**Exercise goal:** Reproduce the material starting at the line containing "Identify the location" and ending at the line containing "(338, 367).", switching "location" to "position" and leaving all else unchanged. Omit the pictures from your output.

**Provided data:**
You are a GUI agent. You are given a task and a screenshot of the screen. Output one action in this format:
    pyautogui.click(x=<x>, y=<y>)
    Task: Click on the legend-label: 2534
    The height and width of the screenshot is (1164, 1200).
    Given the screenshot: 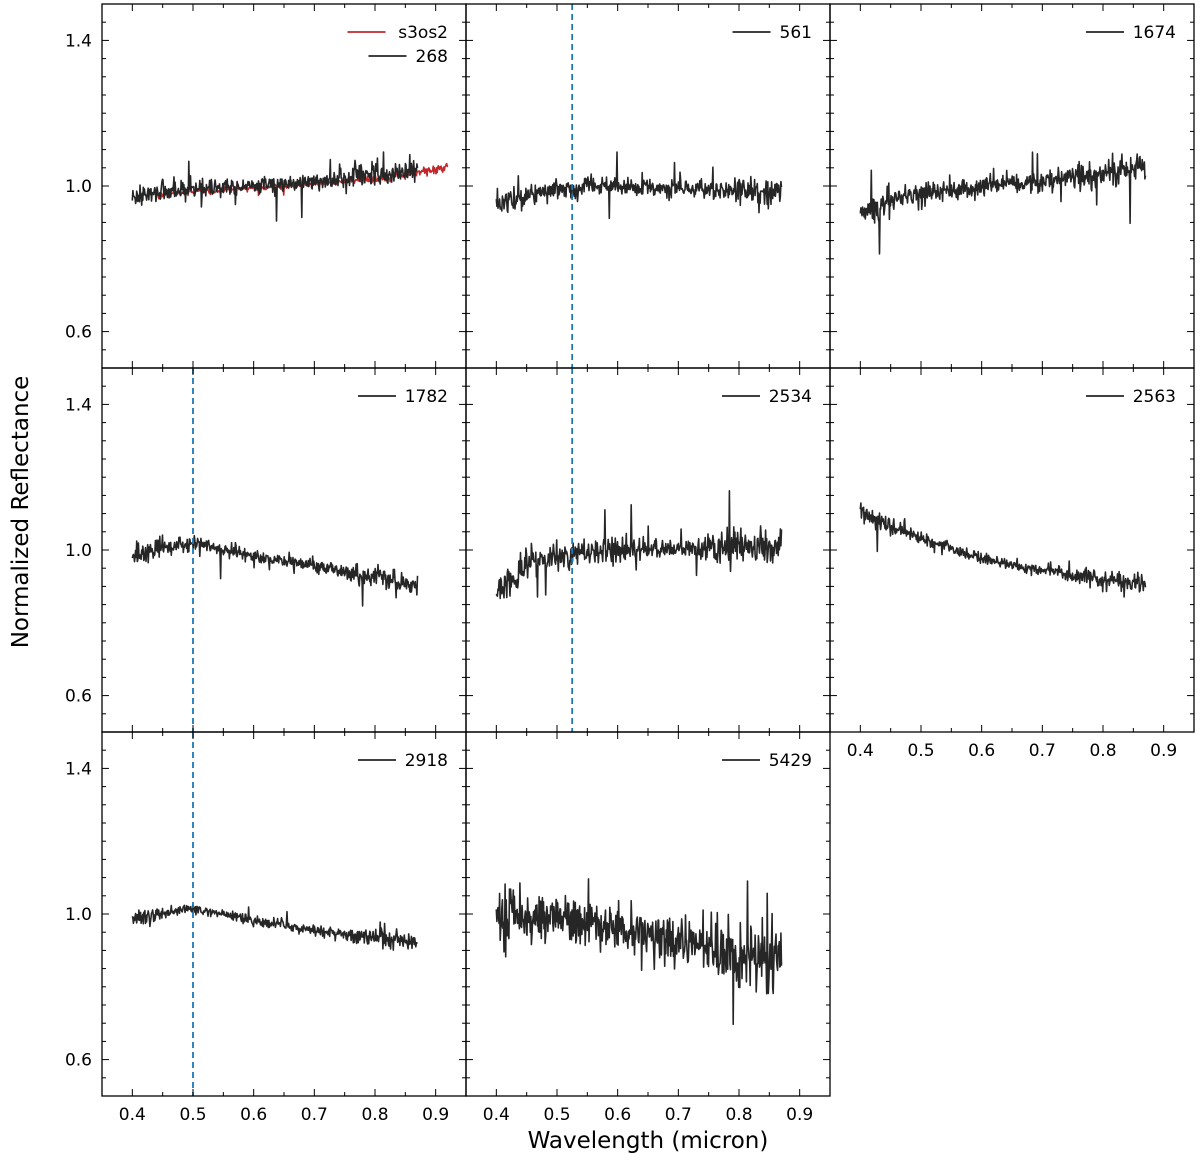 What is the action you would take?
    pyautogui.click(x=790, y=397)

* * *

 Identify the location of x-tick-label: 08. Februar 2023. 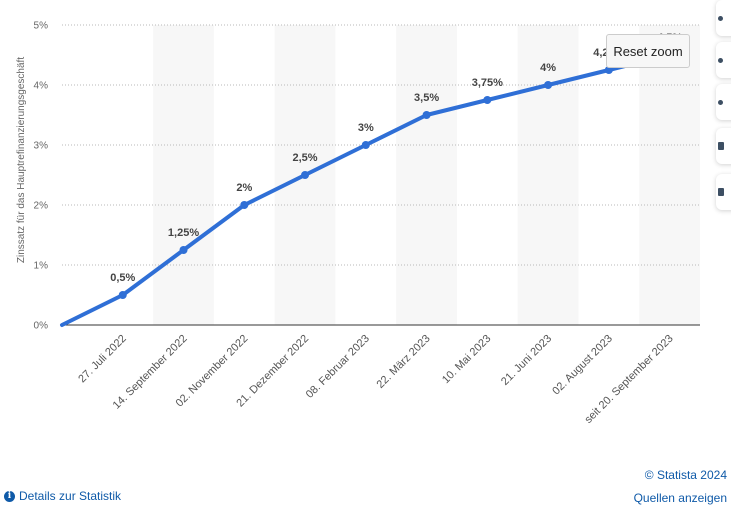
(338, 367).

**Solution to the problem:**
 Identify the position of x-tick-label: 08. Februar 2023. 
(338, 367).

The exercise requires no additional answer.